* **What you will do**
Please repeat all of the listing exactly.

* **Task material**
● ● ●
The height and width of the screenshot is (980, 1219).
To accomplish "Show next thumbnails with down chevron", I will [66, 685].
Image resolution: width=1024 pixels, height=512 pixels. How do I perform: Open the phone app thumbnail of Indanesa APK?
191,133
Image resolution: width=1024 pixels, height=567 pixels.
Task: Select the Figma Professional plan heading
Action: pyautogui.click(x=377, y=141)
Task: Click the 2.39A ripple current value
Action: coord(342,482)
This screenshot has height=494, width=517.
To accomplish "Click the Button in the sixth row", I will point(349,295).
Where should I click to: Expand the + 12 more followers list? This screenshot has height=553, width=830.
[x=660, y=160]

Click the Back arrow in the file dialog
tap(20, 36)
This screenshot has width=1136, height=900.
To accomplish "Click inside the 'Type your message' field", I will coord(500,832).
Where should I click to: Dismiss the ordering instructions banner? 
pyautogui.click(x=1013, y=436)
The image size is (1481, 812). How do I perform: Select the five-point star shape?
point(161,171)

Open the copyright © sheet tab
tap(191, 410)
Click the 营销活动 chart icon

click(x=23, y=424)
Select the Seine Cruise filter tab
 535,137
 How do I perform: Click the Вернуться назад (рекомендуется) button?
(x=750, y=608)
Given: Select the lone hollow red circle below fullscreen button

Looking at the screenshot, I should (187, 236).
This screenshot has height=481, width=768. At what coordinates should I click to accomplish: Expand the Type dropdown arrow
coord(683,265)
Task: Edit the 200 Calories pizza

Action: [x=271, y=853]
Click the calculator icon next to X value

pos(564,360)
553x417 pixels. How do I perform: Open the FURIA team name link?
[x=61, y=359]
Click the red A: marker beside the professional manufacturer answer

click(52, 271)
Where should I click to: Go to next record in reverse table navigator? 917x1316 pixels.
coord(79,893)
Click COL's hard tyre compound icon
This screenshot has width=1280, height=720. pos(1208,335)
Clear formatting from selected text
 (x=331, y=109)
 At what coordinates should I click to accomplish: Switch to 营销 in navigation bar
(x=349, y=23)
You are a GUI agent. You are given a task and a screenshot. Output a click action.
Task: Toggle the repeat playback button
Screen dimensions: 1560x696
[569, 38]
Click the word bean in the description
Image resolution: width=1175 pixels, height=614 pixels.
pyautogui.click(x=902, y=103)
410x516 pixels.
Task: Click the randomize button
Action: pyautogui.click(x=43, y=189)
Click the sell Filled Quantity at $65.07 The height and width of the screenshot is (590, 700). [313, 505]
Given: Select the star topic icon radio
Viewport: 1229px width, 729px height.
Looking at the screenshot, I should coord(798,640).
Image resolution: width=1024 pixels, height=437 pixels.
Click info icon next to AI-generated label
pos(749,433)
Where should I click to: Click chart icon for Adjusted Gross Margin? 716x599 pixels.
● ● ●
* **Exercise solution**
The height and width of the screenshot is (980, 1219).
To accomplish "Show next thumbnails with down chevron", I will [66, 685].
Image resolution: width=1024 pixels, height=512 pixels. How do I perform: Open the phone app thumbnail of Indanesa APK?
191,133
Image resolution: width=1024 pixels, height=567 pixels.
Task: Select the Figma Professional plan heading
Action: pyautogui.click(x=377, y=141)
Task: Click the 2.39A ripple current value
Action: coord(342,482)
This screenshot has height=494, width=517.
To accomplish "Click the Button in the sixth row", I will point(349,295).
Where should I click to: Expand the + 12 more followers list? This screenshot has height=553, width=830.
[x=660, y=160]

Click the Back arrow in the file dialog
tap(20, 36)
This screenshot has width=1136, height=900.
To accomplish "Click inside the 'Type your message' field", I will coord(500,832).
Where should I click to: Dismiss the ordering instructions banner? 
pyautogui.click(x=1013, y=436)
The image size is (1481, 812). How do I perform: Select the five-point star shape?
point(161,171)

Open the copyright © sheet tab
tap(191, 410)
Click the 营销活动 chart icon

click(x=23, y=424)
Select the Seine Cruise filter tab
 535,137
 How do I perform: Click the Вернуться назад (рекомендуется) button?
(x=750, y=608)
Given: Select the lone hollow red circle below fullscreen button

Looking at the screenshot, I should (187, 236).
This screenshot has height=481, width=768. At what coordinates should I click to accomplish: Expand the Type dropdown arrow
coord(683,265)
Task: Edit the 200 Calories pizza

Action: [x=271, y=853]
Click the calculator icon next to X value

pos(564,360)
553x417 pixels. How do I perform: Open the FURIA team name link?
[x=61, y=359]
Click the red A: marker beside the professional manufacturer answer

click(52, 271)
Where should I click to: Go to next record in reverse table navigator? 917x1316 pixels.
coord(79,893)
Click COL's hard tyre compound icon
This screenshot has width=1280, height=720. pos(1208,335)
Clear formatting from selected text
 (x=331, y=109)
 At what coordinates should I click to accomplish: Switch to 营销 in navigation bar
(x=349, y=23)
You are a GUI agent. You are given a task and a screenshot. Output a click action.
Task: Toggle the repeat playback button
Screen dimensions: 1560x696
[569, 38]
Click the word bean in the description
Image resolution: width=1175 pixels, height=614 pixels.
pyautogui.click(x=902, y=103)
410x516 pixels.
Task: Click the randomize button
Action: pyautogui.click(x=43, y=189)
Click the sell Filled Quantity at $65.07 The height and width of the screenshot is (590, 700). [313, 505]
Given: Select the star topic icon radio
Viewport: 1229px width, 729px height.
Looking at the screenshot, I should coord(798,640).
Image resolution: width=1024 pixels, height=437 pixels.
Click info icon next to AI-generated label
pos(749,433)
Where should I click to: Click chart icon for Adjusted Gross Margin? 716x599 pixels.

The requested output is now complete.